Die Hilfe der Härtefallstiftung setzt da an, wo die Unterstützung durch den Dienstherrn endet. Seit ihrer Gründung im Jahr 2012 wurden über 900 Anträge auf Unterstützungsleistungen behandelt, in fast 600 Fällen wurde Leistungen gewährt – in einer Gesamthöhe von rund 13,2 Millionen Euro. Neben der Unterstützung in Einzelfällen initiiert die Stiftung auch zusätzliche Hilfen – wie etwa durch das Projekt „Mutmacher“, mit dem die Härtefallstiftung in Kooperation mit der Katholischen Familienstiftung für Soldaten mit verschiedenen Aktionen belastete Bundeswehrfamilien unterstützt. Ein Baustein ist die Ausstattung von Sanitätsunterstützungszentren und Bundeswehrkrankenhäusern mit Fachliteratur für Betroffene.
 

Die Deutsche Härtefallstiftung

Die Härtefallstiftung hilft Soldatinnen und Soldaten sowohl zivilen Beschäftigten, Ihren Angehörigen und Hinterbliebenen, wenn Sie durch den Dienst für die Bundeswehr oder die ehemalige NVA eine gesundheitliche Schädigung erlitten haben könnten und Sie dadurch in eine wirtschaftliche Notlage (Härtefall) geraten sind. Mit umfasst sind auch weitere, besonders gelagerte Einzelfälle.

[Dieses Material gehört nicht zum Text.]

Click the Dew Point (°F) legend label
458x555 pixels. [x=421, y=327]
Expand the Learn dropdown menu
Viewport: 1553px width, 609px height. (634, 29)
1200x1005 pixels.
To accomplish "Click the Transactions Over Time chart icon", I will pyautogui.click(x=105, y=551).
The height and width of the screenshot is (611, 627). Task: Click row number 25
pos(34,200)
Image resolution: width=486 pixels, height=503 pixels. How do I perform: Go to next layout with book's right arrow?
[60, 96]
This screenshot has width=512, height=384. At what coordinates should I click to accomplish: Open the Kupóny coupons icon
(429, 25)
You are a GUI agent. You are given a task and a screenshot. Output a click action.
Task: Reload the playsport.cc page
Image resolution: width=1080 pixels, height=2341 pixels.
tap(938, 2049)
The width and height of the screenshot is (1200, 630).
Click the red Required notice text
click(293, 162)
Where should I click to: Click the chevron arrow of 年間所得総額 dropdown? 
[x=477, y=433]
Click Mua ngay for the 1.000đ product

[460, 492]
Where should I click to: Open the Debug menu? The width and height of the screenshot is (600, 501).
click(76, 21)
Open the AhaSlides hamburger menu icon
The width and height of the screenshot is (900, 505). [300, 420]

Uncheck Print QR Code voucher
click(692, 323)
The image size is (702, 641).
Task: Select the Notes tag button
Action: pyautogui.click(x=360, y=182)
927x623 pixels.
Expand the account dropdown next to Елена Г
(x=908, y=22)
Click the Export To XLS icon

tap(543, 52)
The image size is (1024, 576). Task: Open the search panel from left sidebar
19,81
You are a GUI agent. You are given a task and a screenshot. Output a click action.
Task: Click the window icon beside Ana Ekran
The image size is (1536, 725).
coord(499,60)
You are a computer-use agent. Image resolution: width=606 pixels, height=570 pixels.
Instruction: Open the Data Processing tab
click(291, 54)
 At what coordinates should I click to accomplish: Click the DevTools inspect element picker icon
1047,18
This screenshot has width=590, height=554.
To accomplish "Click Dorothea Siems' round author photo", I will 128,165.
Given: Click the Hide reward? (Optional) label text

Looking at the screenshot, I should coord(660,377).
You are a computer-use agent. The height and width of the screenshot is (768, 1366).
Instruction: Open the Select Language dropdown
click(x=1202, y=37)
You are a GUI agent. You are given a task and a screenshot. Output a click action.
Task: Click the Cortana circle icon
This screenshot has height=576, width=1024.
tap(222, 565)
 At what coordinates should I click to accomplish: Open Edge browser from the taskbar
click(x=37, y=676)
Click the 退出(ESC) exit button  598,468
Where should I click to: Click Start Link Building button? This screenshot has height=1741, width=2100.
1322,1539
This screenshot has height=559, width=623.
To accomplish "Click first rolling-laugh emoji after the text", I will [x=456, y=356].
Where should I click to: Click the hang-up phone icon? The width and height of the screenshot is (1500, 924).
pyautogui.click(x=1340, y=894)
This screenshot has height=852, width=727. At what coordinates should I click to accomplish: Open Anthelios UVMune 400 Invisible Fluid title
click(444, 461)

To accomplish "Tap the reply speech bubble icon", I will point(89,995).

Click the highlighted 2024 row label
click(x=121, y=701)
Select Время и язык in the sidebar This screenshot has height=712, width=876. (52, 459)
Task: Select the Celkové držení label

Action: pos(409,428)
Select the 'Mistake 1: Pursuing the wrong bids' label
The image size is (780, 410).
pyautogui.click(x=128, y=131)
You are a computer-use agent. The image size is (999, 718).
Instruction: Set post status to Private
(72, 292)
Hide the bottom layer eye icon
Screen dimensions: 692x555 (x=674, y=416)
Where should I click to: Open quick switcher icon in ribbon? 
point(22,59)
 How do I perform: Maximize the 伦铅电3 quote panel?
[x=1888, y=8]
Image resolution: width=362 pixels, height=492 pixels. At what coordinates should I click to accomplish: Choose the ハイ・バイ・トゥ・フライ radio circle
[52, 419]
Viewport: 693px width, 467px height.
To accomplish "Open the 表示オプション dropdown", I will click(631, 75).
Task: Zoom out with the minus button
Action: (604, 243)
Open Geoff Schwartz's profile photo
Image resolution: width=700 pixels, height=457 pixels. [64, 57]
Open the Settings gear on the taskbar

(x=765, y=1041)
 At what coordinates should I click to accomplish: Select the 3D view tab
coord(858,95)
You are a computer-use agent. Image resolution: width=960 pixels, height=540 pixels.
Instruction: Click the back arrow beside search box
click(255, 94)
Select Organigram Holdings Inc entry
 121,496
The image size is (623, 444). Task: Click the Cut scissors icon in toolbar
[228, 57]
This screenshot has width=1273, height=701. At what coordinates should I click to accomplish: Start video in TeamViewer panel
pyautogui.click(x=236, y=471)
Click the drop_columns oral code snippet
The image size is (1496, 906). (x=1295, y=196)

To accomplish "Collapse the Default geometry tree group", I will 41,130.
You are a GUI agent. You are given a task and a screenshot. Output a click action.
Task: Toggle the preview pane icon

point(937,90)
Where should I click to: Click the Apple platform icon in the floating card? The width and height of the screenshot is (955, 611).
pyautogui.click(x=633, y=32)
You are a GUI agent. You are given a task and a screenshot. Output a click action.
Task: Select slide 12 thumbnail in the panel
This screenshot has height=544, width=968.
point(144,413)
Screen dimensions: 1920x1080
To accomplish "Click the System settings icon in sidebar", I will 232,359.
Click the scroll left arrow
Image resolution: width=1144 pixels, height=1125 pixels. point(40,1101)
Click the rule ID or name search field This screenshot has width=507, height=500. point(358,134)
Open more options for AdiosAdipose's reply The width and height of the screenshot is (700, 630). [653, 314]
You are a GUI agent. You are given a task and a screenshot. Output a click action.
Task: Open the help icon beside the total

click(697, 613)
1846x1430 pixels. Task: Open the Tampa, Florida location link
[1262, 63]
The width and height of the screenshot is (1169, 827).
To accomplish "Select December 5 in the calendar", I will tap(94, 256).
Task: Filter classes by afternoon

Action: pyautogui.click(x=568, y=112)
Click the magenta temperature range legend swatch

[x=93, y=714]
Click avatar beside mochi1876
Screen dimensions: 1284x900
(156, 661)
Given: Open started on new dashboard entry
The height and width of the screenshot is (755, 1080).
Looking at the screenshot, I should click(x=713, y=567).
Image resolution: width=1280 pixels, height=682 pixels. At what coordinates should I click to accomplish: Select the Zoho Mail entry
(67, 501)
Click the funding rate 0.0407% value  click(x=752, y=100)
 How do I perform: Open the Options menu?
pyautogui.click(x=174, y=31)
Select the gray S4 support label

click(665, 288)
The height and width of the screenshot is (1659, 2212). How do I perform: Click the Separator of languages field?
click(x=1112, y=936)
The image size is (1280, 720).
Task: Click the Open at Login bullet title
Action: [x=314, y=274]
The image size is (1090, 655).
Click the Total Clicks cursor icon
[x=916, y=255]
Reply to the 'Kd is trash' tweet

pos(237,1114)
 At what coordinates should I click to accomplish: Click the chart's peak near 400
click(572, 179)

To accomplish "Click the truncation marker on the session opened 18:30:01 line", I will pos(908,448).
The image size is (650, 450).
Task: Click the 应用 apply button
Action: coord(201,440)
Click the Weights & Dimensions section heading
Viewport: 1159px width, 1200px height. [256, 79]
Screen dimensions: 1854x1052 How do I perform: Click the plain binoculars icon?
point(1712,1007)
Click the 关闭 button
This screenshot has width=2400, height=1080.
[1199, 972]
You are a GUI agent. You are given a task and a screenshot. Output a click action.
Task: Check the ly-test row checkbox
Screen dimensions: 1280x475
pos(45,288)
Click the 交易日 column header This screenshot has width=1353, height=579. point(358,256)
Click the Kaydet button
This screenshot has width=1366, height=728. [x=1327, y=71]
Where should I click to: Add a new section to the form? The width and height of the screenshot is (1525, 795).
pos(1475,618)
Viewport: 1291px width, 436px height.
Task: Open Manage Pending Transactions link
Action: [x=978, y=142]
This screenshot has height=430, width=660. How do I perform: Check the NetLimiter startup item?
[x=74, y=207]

Organe der Stiftung sind der Vorstand, der Stiftungsrat und der Vergabeausschuss. Vorstandsvorsitzender ist Oberst a.D. Bernhard Gertz. Zum Stiftungsrat gehören derzeit u.a. acht Abgeordnete des Deutschen Bundestags, vier Angehörige des Bundesministeriums der Verteidigung sowie Vertreter der Militärseelsorge und des Amtes der Wehrbeauftragten. Vorsitzender ist der Bundesvorsitzende des Deutschen BundeswehrVerbandes, Oberst André Wüstner. Der Vergabeausschuss unter Leitung von Oberstarzt Prof. Dr. Matthias Port erarbeitet alle zwei Monate Empfehlungen für die Gewährung von Unterstützungen. Er setzt sich aus zahlreichen Experten zusammen. Die Entscheidung über die Empfehlungen trifft der Vorstand.